Home 2019 Elections Ken Boddye: Prince William County Forum on (Possibly) Coming Together After Nasty...

Ken Boddye: Prince William County Forum on (Possibly) Coming Together After Nasty Presidential Race


by Ken Boddye, Democratic candidate for Virginia House of Delegates from eastern Prince William County


The entire room was filled Wednesday night for the post-election panel discussion on healing in Prince William County, Virginia. Picture courtesy of Mike Beaty.

Wednesday night, the upstairs meeting room in the Dal Anor Community Center in Manassas was packed to capacity to attend a discussion on how Prince William County can come together and heal after a rather divisive General Election Season. The much-needed event was hosted by the Muslim Association of Virginia, InsideNoVa and the Prince William County Chamber of Commerce, and featured the following panelists:

– Richard L. Anderson, Delegate, 51st House District (my Republican opponent next year)
– Jeremy McPike, Senator, 29th Senate District
– Diana Paguaga, chair of the Hispanic Council, Prince William Chamber of Commerce
– Karl Brower, president, Prince William Chapter of the NAACP
– Traci Morris-Cole, Director of Leasing and Business Development, I-95 Business Parks Management LLC and Principal Broker, Mid-Atlantic Acquisitions LLC
– Rafi Uddin Ahmed, chair of the Public Affairs and Civic Engagement Committee of the Muslim Association of Virginia

Although the panel opened with several general statements about the state of the county as a whole, Mr. Ahmed boldly offered up statistics of the various hate crimes, attacks and other incidents that have occurred since November 8th, citing an article as the Huffington Post and other news sources have been tracking the uptick of such incidents.

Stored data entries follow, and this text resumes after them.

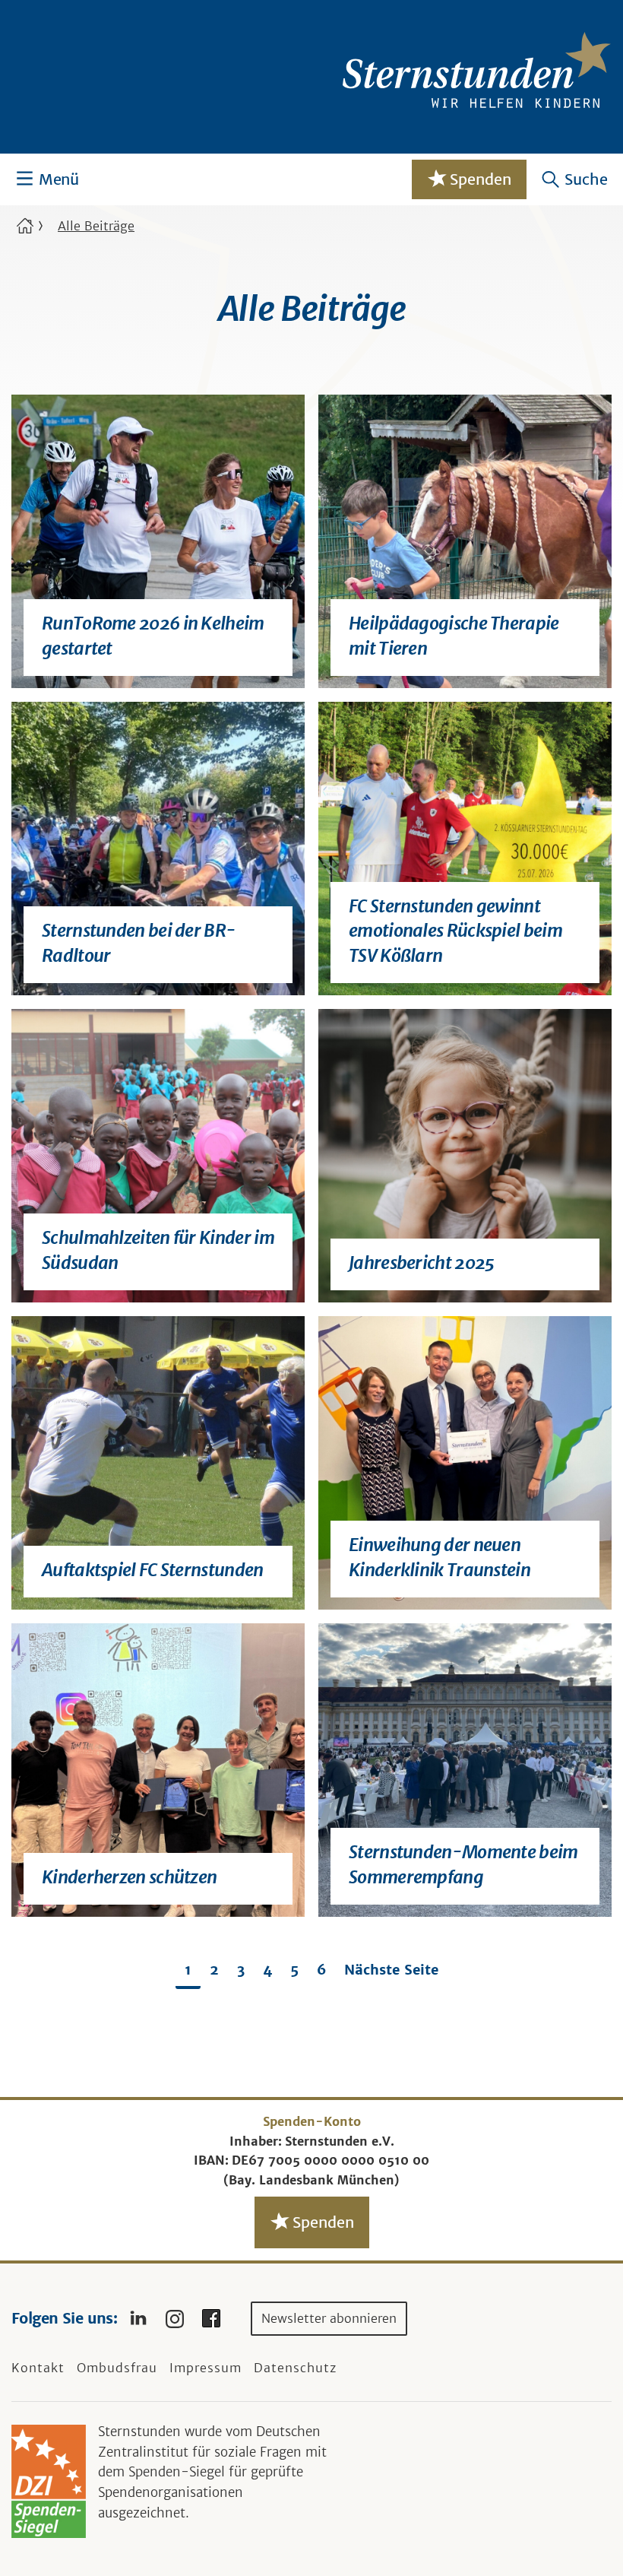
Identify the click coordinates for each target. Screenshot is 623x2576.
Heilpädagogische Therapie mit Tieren (454, 635)
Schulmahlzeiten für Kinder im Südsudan (158, 1249)
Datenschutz (295, 2367)
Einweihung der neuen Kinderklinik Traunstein (439, 1557)
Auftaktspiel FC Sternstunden (153, 1570)
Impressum (205, 2367)
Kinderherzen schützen (129, 1877)
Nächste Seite (391, 1969)
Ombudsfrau (117, 2367)
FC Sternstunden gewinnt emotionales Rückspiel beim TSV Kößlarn (455, 930)
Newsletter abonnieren (329, 2318)
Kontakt (38, 2367)
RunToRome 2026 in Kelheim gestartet (153, 635)
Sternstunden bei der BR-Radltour (139, 942)
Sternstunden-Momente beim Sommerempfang (463, 1864)
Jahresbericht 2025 (421, 1263)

It was a sobering moment for everyone, as it began to accurately depict just what is going on throughout the county and what minority communities are facing. Reverend Brower and Ms. Paguaga echoed the unease that their respective communities are feeling, and a general worry about the future.

It was clear very early on that many of those in attendance were looking to the elected official present to affirm what they would do legislatively to protect their constituents and their civil liberties. Senator McPike offered a much more firm and sympathetic acknowledgment of what was going on in the community than Delegate Anderson, with McPike (unlike Anderson) able to mention at least one bill he was working on which would help improve the lives of those in the community in hopes of promoting harmony. Delegate Anderson, by contrast focused much more on the community itself, and only finally admitted to not having any real bills or plans for bills to address the issues brought up after multiple follow ups by the attendees.

Delegate Anderson at one point said that he doesn’t believe that we can “legislate harmony” within the community.

This is where my recounting of events ends and my commentary begins — I disagree with such an assessment.

While one cannot legislate in a way to force people to get along, it is entirely possible to create a type of environment — through laws — where prosperity is possible and inequality is nearly non-existent. Allowing all of our constituents a chance to achieve real progress in their lives means that they can take ownership of their situations, which definitely lowers the chance of the kinds of resentment and other negative emotions we’ve seen over the past few years. On top of that, putting in clear legislation which bans discriminatory practices and affirmatively protects the civil liberties of our fellow Virginians would go a long way in addressing the sense of unease among the different communities in the county.

This isn’t to say that the onus falls squarely upon the shoulders of our elected officials. Quite the contrary; I have already written at length elsewhere about the necessity of grassroots community organizing and mobilization in order for the broader community to engage in the political process and protect our fellow Virginians. It’s just that we still look to our elected officials to be leaders, and they need to have the courage to take bold action on their end to help us. Real change only comes when there is both pressure from the bottom and a willingness to act on that pressure from the top.

In my humble opinion, reinvigorating the Civil Rights Act and drafting up a Second Bill of Rights would be a good start. It’s time for us to actually be proactive about affirming our ideals of progress, solidarity and equality on top of playing defense against whatever may come.

As Senator McPike said, “we have to stand up and be vigilant with each step that does come up, and vote accordingly. We know we have real inequities across the system and we have to open our eyes to them and address them.”

That is the real cost of healing — forcing ourselves to acknowledge and address the inequalities in our system, and to engage everyone in how best to address those inequalities. That’s how progress is made.